What is expected:
Reproduce each record exactly.
Supplied records Block Start
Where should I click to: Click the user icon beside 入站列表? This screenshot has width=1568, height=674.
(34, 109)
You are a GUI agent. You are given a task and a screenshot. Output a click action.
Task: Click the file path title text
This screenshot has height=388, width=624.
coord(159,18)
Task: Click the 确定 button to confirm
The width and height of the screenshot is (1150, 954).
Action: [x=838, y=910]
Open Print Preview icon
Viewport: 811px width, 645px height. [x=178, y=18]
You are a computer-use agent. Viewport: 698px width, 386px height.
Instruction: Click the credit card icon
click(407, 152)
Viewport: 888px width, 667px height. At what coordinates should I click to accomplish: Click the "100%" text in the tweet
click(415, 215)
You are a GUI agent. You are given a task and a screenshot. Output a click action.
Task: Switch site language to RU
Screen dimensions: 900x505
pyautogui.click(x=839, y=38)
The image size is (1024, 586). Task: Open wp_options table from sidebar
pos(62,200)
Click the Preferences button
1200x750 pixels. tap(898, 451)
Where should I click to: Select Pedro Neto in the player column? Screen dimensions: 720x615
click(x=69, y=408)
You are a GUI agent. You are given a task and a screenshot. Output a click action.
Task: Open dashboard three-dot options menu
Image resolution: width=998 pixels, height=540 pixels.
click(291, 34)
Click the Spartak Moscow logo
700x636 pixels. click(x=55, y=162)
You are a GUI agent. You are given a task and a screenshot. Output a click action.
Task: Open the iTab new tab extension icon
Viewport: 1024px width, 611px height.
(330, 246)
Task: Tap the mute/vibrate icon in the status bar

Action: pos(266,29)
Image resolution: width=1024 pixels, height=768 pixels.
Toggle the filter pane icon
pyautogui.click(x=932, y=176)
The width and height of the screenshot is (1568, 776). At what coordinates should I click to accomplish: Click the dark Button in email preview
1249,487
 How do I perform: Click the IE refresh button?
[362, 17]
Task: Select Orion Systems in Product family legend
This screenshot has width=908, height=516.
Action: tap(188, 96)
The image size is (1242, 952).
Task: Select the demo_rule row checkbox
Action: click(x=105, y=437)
Supplied records Block End
Reply:
Where should I click to: Click the user icon beside 入站列表? This screenshot has width=1568, height=674.
(34, 109)
You are a GUI agent. You are given a task and a screenshot. Output a click action.
Task: Click the file path title text
This screenshot has height=388, width=624.
coord(159,18)
Task: Click the 确定 button to confirm
The width and height of the screenshot is (1150, 954).
Action: [x=838, y=910]
Open Print Preview icon
Viewport: 811px width, 645px height. [x=178, y=18]
You are a computer-use agent. Viewport: 698px width, 386px height.
Instruction: Click the credit card icon
click(407, 152)
Viewport: 888px width, 667px height. At what coordinates should I click to accomplish: Click the "100%" text in the tweet
click(415, 215)
You are a GUI agent. You are given a task and a screenshot. Output a click action.
Task: Switch site language to RU
Screen dimensions: 900x505
pyautogui.click(x=839, y=38)
The image size is (1024, 586). Task: Open wp_options table from sidebar
pos(62,200)
Click the Preferences button
1200x750 pixels. tap(898, 451)
Where should I click to: Select Pedro Neto in the player column? Screen dimensions: 720x615
click(x=69, y=408)
You are a GUI agent. You are given a task and a screenshot. Output a click action.
Task: Open dashboard three-dot options menu
Image resolution: width=998 pixels, height=540 pixels.
click(291, 34)
Click the Spartak Moscow logo
700x636 pixels. click(x=55, y=162)
You are a GUI agent. You are given a task and a screenshot. Output a click action.
Task: Open the iTab new tab extension icon
Viewport: 1024px width, 611px height.
(330, 246)
Task: Tap the mute/vibrate icon in the status bar

Action: pos(266,29)
Image resolution: width=1024 pixels, height=768 pixels.
Toggle the filter pane icon
pyautogui.click(x=932, y=176)
The width and height of the screenshot is (1568, 776). At what coordinates should I click to accomplish: Click the dark Button in email preview
1249,487
 How do I perform: Click the IE refresh button?
[362, 17]
Task: Select Orion Systems in Product family legend
This screenshot has width=908, height=516.
Action: tap(188, 96)
The image size is (1242, 952).
Task: Select the demo_rule row checkbox
Action: click(x=105, y=437)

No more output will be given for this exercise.